Ooh this case brings back old wounds. I am a newgrounds fan and as you know newgrounds has a ratings system for its movies and games, they used have them rated e, T, M , and A and then the ESRB sued them over this even though their rating letters were in black and white and newgrounds wasn't (actually they were very different) nevertheless they forced newgrounds to change their ratings symbol. Anyway I hope the ESA loses big time (my god I'd never thought I'd say this).

Ironic part is, the ESA have probably just done for this shirt what the anti-gaming crowd did for Bully and GTA, i.e. Tripled its sales.

For a case like this I'm sure any bloggers who need a hand could just drop a line to the EFF (www.eff.org). They are very consistent supporters of first amendment rights, and I'm sure would take an interesting it a situation like this.

from wikipedia article - Parody:

Copyright issues

Although a parody can be considered a derivative work under United States Copyright Law, it can be protected under the fair use doctrine, which is codified in 17 USC § 107. The Supreme Court of the United States stated that parody "is the use of some elements of a prior author's composition to create a new one that, at least in part, comments on that author's works." That commentary function provides some justification for use of the older work. Campbell v. Acuff-Rose Music, Inc.

- Warren Lewis

Consumer responsibility is just as important as Corporate responsibility.

@battlechicken

Thefremen has forseen this and stated it will be so in the ECA thread. The ECA will actually represent consumers while the ESA will always be for the industry. Therefore, when stupid video game laws stop, ESA v. Gamers starts, and the ECA comes to our aid.

[...] Update: Game Politics has some more information on this issue, and notes that another video game fan site did indeed capitulate to the ESA’s demands. My guess is that Kotaku, which is part of the Gawker Media Network, has better lawyers (or lawyers of any sort at all, which most fan sites are unlikely to have). [...]

Let us pray that this does not turn them into a clone of the RIAA, the RIAA is a bunch of greedy money-grubing whores who sue because they haven't turned up an artist in years who wasn't just a fad or had to rely on scantily clad women to sell music videos. They make me sick. The ESA should not sue over this because parody is legal. Just look at MAD magazine they have been making a parody magazine for 50 years, if parody was illegal why haven't they been stopped?

Someone give out the ESA's number so i can pass it around to 50+ friends...im sure after a few thousand calls they will retract what they said and say they are sorry.

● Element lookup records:

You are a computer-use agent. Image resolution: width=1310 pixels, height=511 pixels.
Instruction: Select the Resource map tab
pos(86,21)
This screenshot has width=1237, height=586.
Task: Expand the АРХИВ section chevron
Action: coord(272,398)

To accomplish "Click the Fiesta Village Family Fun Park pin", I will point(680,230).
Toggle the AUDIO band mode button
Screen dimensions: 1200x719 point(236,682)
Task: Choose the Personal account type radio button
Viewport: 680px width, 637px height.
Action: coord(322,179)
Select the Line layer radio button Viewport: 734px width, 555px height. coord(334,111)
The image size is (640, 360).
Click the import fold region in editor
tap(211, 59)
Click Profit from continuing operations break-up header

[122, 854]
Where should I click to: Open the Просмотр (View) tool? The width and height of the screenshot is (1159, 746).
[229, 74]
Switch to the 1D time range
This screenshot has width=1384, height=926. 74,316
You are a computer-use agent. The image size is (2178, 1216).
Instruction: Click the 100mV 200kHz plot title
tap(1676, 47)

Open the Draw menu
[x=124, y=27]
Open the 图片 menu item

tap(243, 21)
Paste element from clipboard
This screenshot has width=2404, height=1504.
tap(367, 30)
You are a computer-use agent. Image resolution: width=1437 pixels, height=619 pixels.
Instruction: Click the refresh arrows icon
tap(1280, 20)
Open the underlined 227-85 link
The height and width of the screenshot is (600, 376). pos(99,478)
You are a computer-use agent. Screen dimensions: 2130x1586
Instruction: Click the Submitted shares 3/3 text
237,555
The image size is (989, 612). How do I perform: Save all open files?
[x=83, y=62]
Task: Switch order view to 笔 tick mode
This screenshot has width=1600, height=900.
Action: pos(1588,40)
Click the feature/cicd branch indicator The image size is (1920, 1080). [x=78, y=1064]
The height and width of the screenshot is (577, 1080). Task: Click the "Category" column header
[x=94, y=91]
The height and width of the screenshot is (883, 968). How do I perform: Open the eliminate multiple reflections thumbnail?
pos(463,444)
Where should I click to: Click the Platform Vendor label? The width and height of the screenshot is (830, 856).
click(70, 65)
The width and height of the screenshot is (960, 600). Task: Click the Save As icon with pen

● LIST OF TASKS:
• A. According to the comment thread about the ESA and parody, which magazine has been publishing parody for 50 years?
• B. Carry on the comment thread about the ESA and parody from its last comment onward.

● ANSWERS TO THE EXERCISE:
• A. MAD magazine.

• B.
ps:i noticed their is a spell checker inplace now...why do i feel like that paperclip guy is still haunting me >.>.

"Meh, well, I’ve said it before and I’ll say it again, do not confuse the fact the Doug Lowenstein’s goals benefit us with him ‘being on our side’, he is not, his job is to assure coninued success and profit for the ESA."-GoodRobotUs

Indeed, despite their work to overturn video game laws, the ESA should only be considered a fair weather ally. They are the video game industry's equivalent of the MPAA or RIAA, and represent publishers (and major retailers, but since publishers more or less decide what games get on the shelves...) and their interests (e.g. extracting as much money from your pocket per game as legally possible).
The only reason that they've fought VG laws is because they could decrease the money publishers get from consumers.

Gees i guess they were drinking the same kool aid jack was when he started barkin at midway games.

the term "chicken-shit" comes to mind here the way they'll flex the legal pecks at somone they think will go running at the thought of litigation yet curl up in the corner when a politician of loudmouth miami geriatric calls them scum.

Bravo ESA if you're aiming to annoy the people who supported you initially you're doing one hell of a job.

@GP

Has Jack volunteered to represent Kotaku in court to fight the ESA yet?

Oh, and thanks for wrecking my high after the events of tuesday/wednesday.

Damn, I guess the ESA was really serious about being just like the RIAA and MPAA weren't they?

@Hank - not so easy to win this. In fact, if Kotaku continues to stand tall, the ESA cannot win.

@Sloth - no, Gmail gets through> I got what you sent...

I'm so shocked and disgusted by this. I guess it shows...

:-(

Ok so we go after the news site talking about the T shirt and not the website makeign the T shit HOLLYFCK we found the true architects of the IRQ WAR!


But really....grow some hair and balls already....your starting to devolve into politicians...plan out what to do in a coherent manner even if its PC it should not be as bad as this waffling in the fcking wind you are doing and letting defamers and lairs decimate the industry....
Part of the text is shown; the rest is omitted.